Messi, el genial inventor y ejecutor de jugadas fascinantes, la persona
hermética en el terreno de juego que parece desconectada para reaparecer
magnánimamente, es un verdadero depredador del equipo. Ha eliminado
sucesivamente a sus posibles competidores (Bojan, Eto´o, Ibra, Villa y otros
infortunados), así como ha asumido un liderazgo devastador tras el final de las
estrellas que le acompañaban (Pujol, Alves, Iniesta, Xavi y otros). En los
últimos años su sombra se extendía a todo el juego del equipo, que se
encontraba bloqueado en espera de su actuación providencial. Su liderazgo
tóxico terminó inevitablemente en la configuración de una camarilla de amigos (Suárez,
Alba, Piqué; Busquets, Sergi). Todas las derrotas épicas de los últimos años se
corresponden con los efectos en el grupo de su preponderancia dañina.
El final de
esta historia se encontraba ya escrito inexorablemente. El club arruinado ha
tenido que declinar ante sus exigencias y arrojar la toalla. Asimismo, este ha
recalado en el PSG, una potencia económica que busca la glorificación simbólica
mediante la magia del fútbol y sus constelaciones de estrellas. Solo los
próceres de los emiratos del golfo pueden afrontar una inversión de ese calado.
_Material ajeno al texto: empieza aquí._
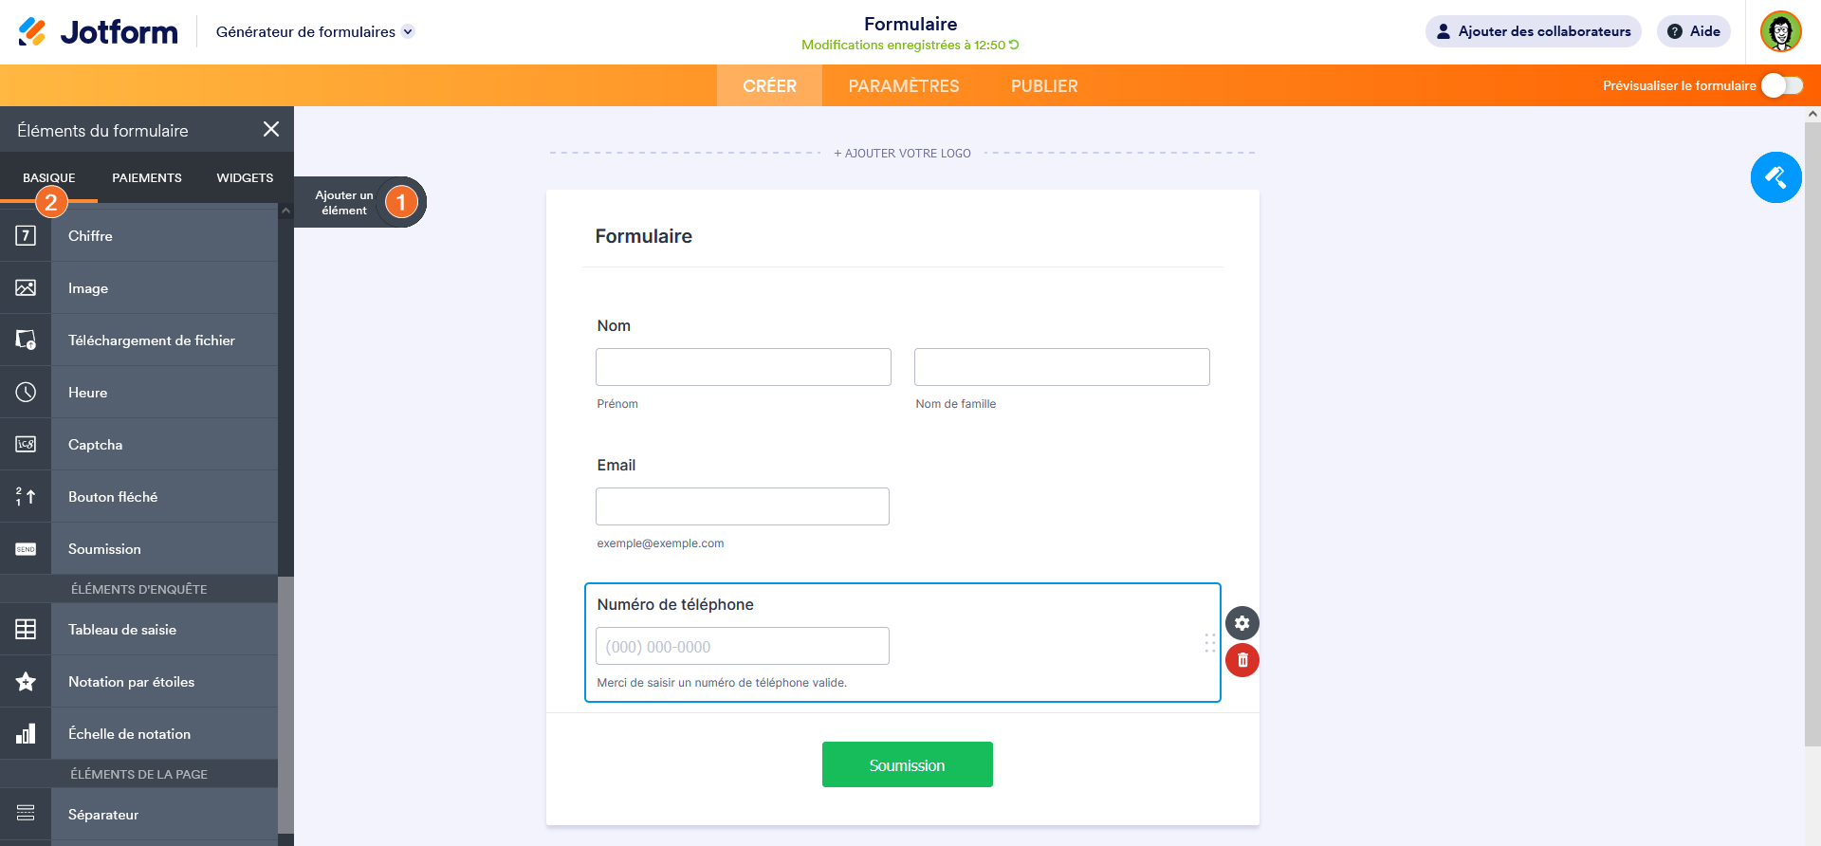Add a Captcha element icon
The height and width of the screenshot is (846, 1821).
click(x=26, y=445)
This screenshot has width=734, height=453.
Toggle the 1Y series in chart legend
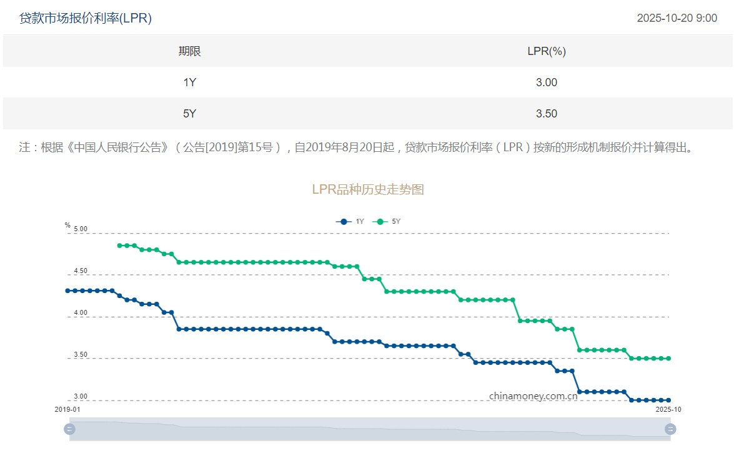(350, 221)
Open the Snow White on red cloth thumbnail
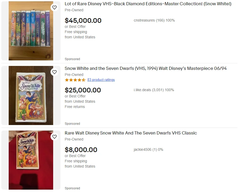Viewport: 240px width, 192px height. [x=31, y=160]
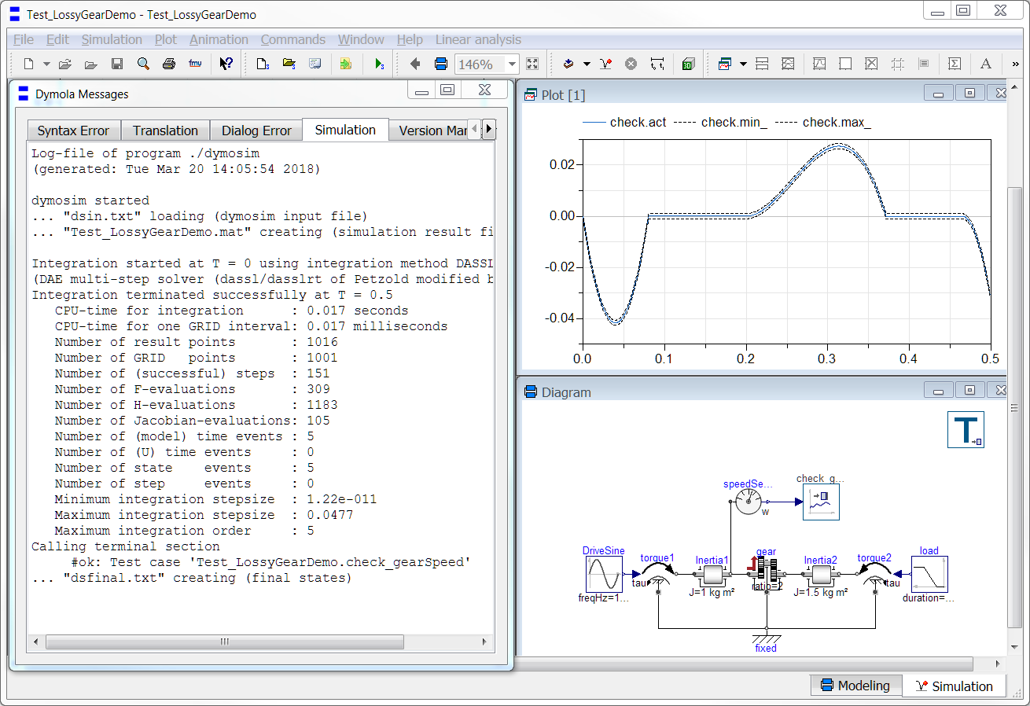Select the DriveSine block in diagram
The height and width of the screenshot is (706, 1030).
coord(603,575)
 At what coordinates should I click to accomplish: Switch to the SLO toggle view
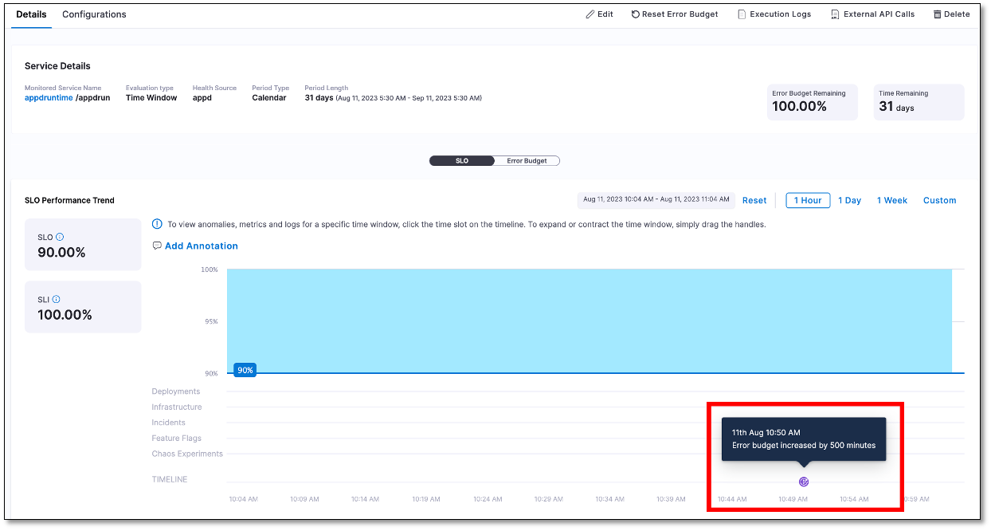tap(462, 161)
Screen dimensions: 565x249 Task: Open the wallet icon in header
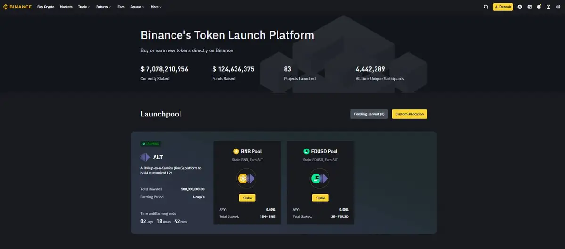pos(530,7)
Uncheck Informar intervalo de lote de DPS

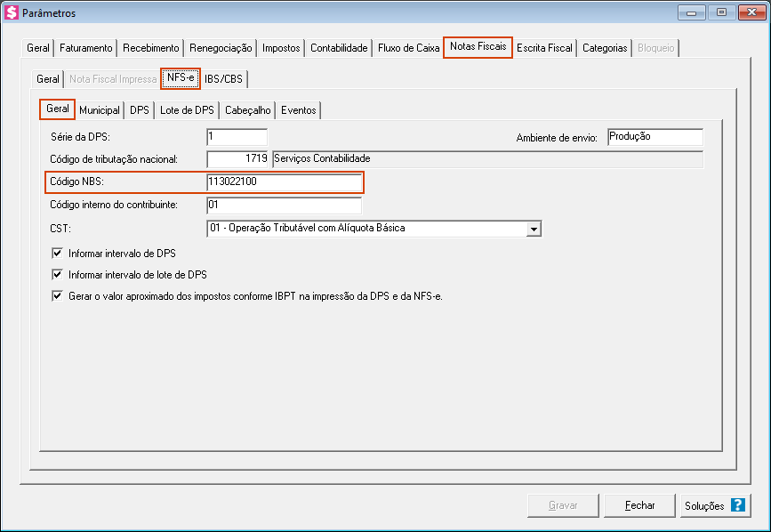point(58,275)
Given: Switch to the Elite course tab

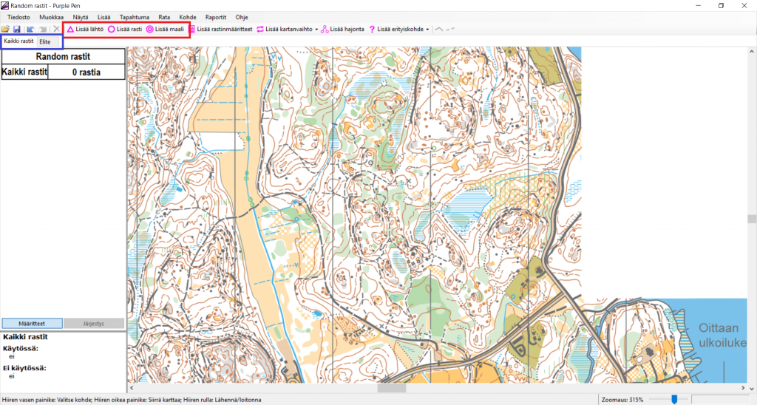Looking at the screenshot, I should [45, 42].
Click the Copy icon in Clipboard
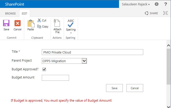171x108 pixels. click(x=39, y=26)
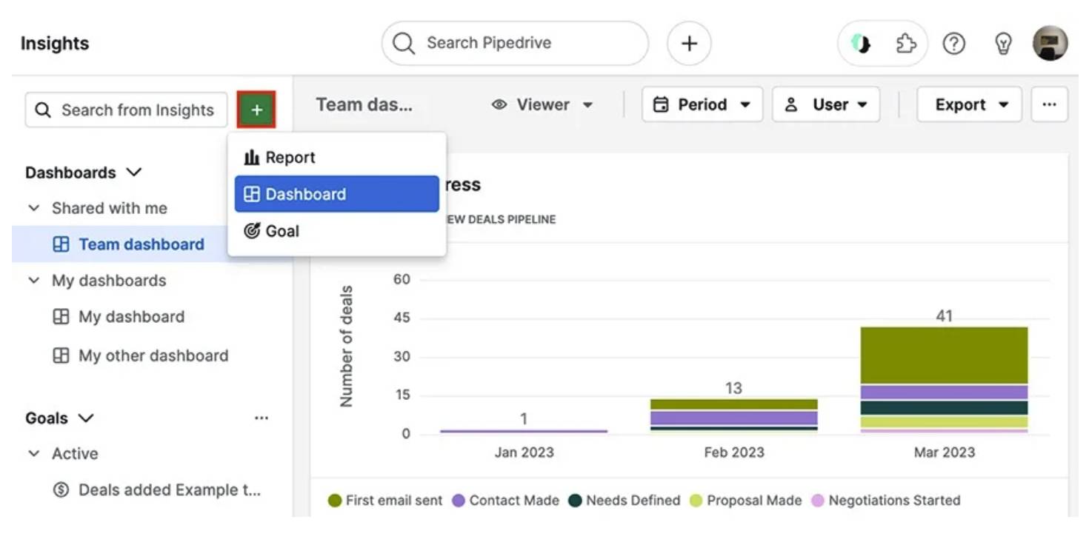The image size is (1089, 548).
Task: Click the help question mark icon
Action: coord(954,43)
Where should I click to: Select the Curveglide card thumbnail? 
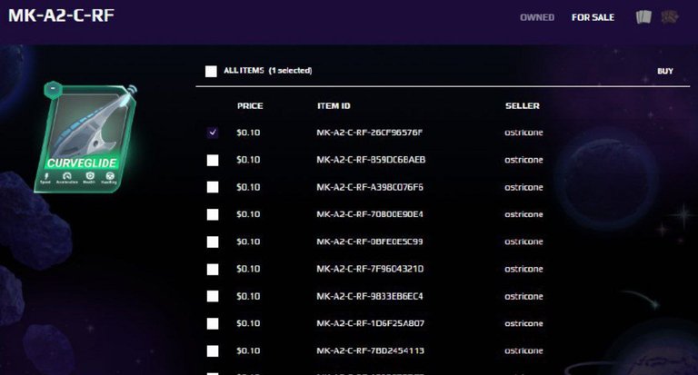85,137
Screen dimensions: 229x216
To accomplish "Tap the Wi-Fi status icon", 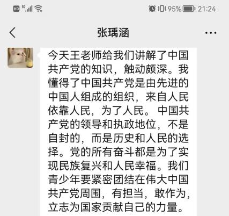I will (39, 9).
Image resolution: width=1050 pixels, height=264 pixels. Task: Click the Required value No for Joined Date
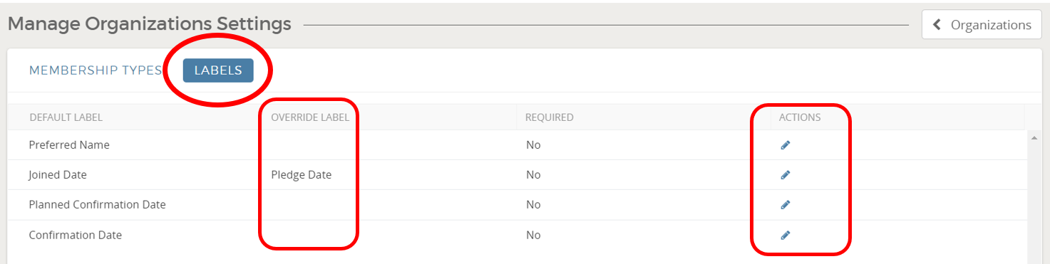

Messi es una máquina de producir y consumir dinero, y ha terminado alojándose
en su mansión. La depresión que ha generado en el pueblo culé ha sido colosal,
y eso a pesar de que su óbito tiene lugar cuando una nueva generación comparece
acreditando la solvencia de La Masía. Así se muestran los efectos nocivos y
destructivos de las idolatrías futbolísticas.
Más allá del
caso de Messi, el problema radica en la existencia de una fábrica de idolatrías
en el seno de las sociedades del presente. Sus efectos son devastadores, en
tanto que los fundamentalismos futbolísticos modelan a las personas, invadiendo
así todos los ámbitos de la vida y la sociedad. El espectáculo de la
incomunicación política o la fanatización de muchos espacios se encuentran
determinados por estos procesos de producción de fans. Una de las cegueras más
relevantes de las clases ilustradas es su consideración del fútbol como un
factor de orden secundario desplazado a la esfera del entretenimiento.
En los
largos años que he ejercido como profesor en el mundo encapsulado de las aulas
he podido comprobar el vigor de las pasiones futbolísticas y la energía
prodigiosa que generaba. A su lado, la energía suscitada por la educación se
aproximaba cada vez más a cero. Mis últimos treinta años me los he pasado
deliberando interiormente en busca del centro de la sociedad, en la sospecha de
que no eran las instituciones. Así, tratando de ubicar el espacio del fútbol me
he convertido en un atormentado cartógrafo portador de perplejidades. Lo peor
de esta espinosa cuestión es que el pensamiento y las ciencias sociales son
portadores de unos sesgos macroscópicos. Me autoaliviado diciendo que esta era
una sociedad policéntrica, pero se evidencia la falacia de este argumento. La
sociedad del presente es una polifonía de ídolos fabricados industrialmente, y
ninguno de ellos es un científico, filósofo o profesional relevante.
Mi zozobra
se mitiga pensando en el incierto futuro de Messi en la fábrica de dinero
asentada junto al Sena. Allí las estrellas tienden a destruirse mutuamente,
reafirmando la importancia del concepto de equipo. El éxito deviene en una
ficción insostenible en un medio esculpido por el excedente de dinero.